Aston Martin: '200 jobs to go' at St Athan plant
- Published
About 200 workers are being made redundant at the Aston Martin car plant in the Vale of Glamorgan, according to the union Unite.
The St Athan plant opened in 2018, near Cardiff Airport, with plans to employ 300 by 2019 and 700 by spring 2020.
Unite said the car maker was seeking 95 job losses among its staff, with 100-plus jobs at an on-site agency that supplies workers also set to go.
Aston Martin confirmed it had issued redundancy notices at the site.
The luxury car manufacturer added it was "also looking to release contractors", a spokeswoman added.
In a statement, Unite said the scale of the losses was "extremely concerning", adding: "[It] raises serious questions regarding Aston Martins employment practices and its wider commitment to south Wales."
What was Aston Martin's plan for St Athan?
When announcing its plans in 2018, the company said it would produce its first electric car, the Rapide E, in St Athan.
It also said it wanted to make the site near Llantwit Major its "home of electrification" and make their luxury Lagona car there.
The first Wales-made vehicle to come out of its workforce in St Athan, the DBX sport utility vehicle, was unveiled in November 2019.
At the time, bosses said they hoped it would deliver a sales boost after posting losses of £13.5m in the three months to September.
The Welsh government pledged millions of pounds of public money to attract the carmaker to the Vale of Glamorgan ahead of its decision to set up in Wales.
Bryan Godsall, regional co-ordination officer for Unite, said: "It is deeply disappointing for workers who left other secure jobs for the hope of long term employment security at Aston Martin .
"We will be working hard to protect as many jobs as possible within consultation with Aston Martin."
A 30-day consultation started last week, he added.
Why are Aston Martin cutting jobs?
An Aston Martin spokeswoman said: "Aston Martin moves into a new era, with new investment and a new business plan to position the company for success, and to operate as a self-sustaining business in the near future.
"In order to secure the future of its Gaydon and St Athan manufacturing facilities, Aston Martin continues to execute on actions to improve the cost efficiency of the business, in alignment with its transformation plan.
"Project Horizon has been launched to revitalise its products and deliver a level of operational excellence, agility and efficiency throughout every aspect of the organisation."
What has the political reaction been?
Plaid Cymru leader Adam Price said it was "dreadful news", adding the Welsh government had "serious questions to answer".

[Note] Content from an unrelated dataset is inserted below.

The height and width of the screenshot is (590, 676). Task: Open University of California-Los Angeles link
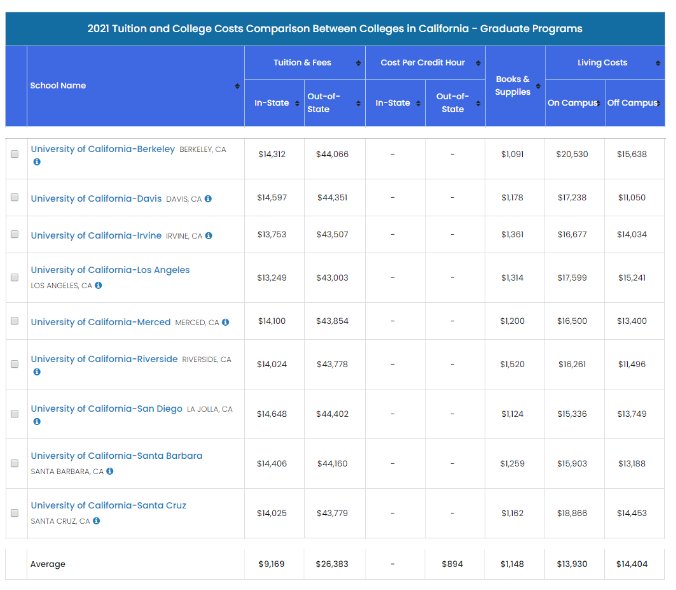tap(110, 270)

"It's nothing short of a scandal that millions of pounds of taxpayers money has been thrown at Aston Martin by the Labour Welsh government and the plant in St Athan only for it to be thrown back in their faces by cutting almost 200 jobs," he said.
"We need to see some transparency here. The Welsh public have a right to know the details of the Welsh government's deal with Aston Martin, and implications for public spending if they decide to leave the St Athan plant."
Welsh Conservatives leader Andrew RT Davies said it was "worrying news" as many jobs had been promised as part of the development along with money from Welsh government.
"We need assurances on two fronts that the money is safe that has been invested by Welsh government and, secondly, that jobs will bounce back as soon as the company gets back on its feet," he said.
A Welsh government spokesman said it was "working with Aston Martin to support the workforce and we continue to monitor the situation very closely".
"This news highlights the economic challenges facing many companies, and the incredibly difficult decisions some are now facing," he said.
"As in all cases of Welsh government support, there are clear conditions relating to the assistance Aston Martin has received and we will consider whether any repayment is appropriate once the outcome of the consultation is known."